**Try it:**
Below are some records. Print exactly the lines between the one holding "You are a computer-use" and the one holding "Instruction: Click the", inclusive, and nothing else.

**Task inputs:**
------------
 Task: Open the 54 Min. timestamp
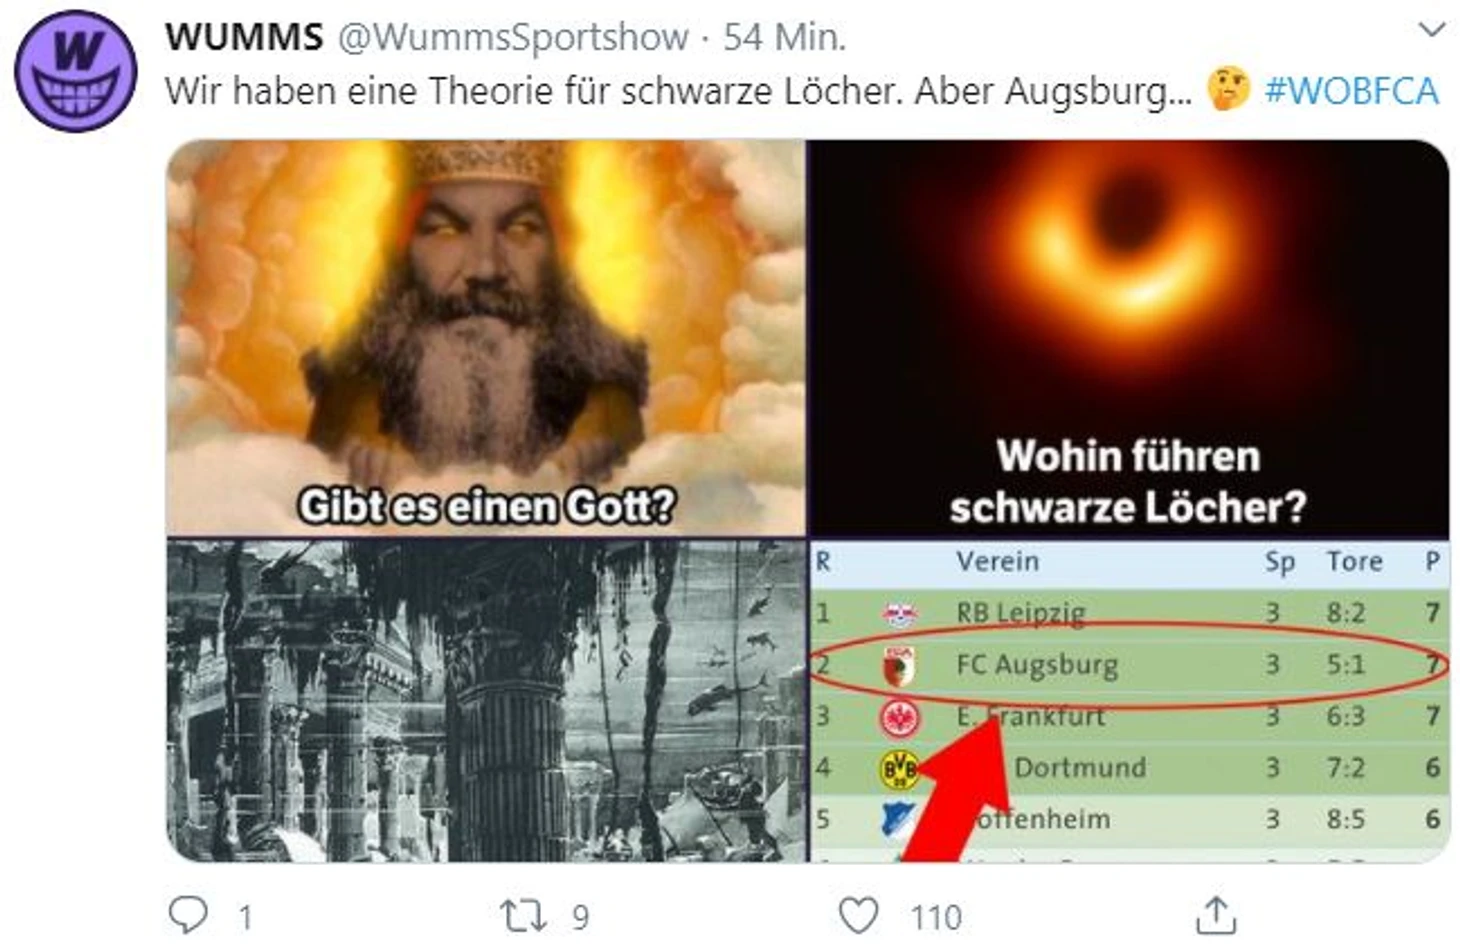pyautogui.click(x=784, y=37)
------------
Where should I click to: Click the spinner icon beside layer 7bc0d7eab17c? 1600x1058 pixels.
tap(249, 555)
------------
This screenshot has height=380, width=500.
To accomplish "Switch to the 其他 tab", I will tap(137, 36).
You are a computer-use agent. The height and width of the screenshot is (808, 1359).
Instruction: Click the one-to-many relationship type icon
------------
**Exercise result:**
You are a computer-use agent. The height and width of the screenshot is (808, 1359).
Instruction: Click the one-to-many relationship type icon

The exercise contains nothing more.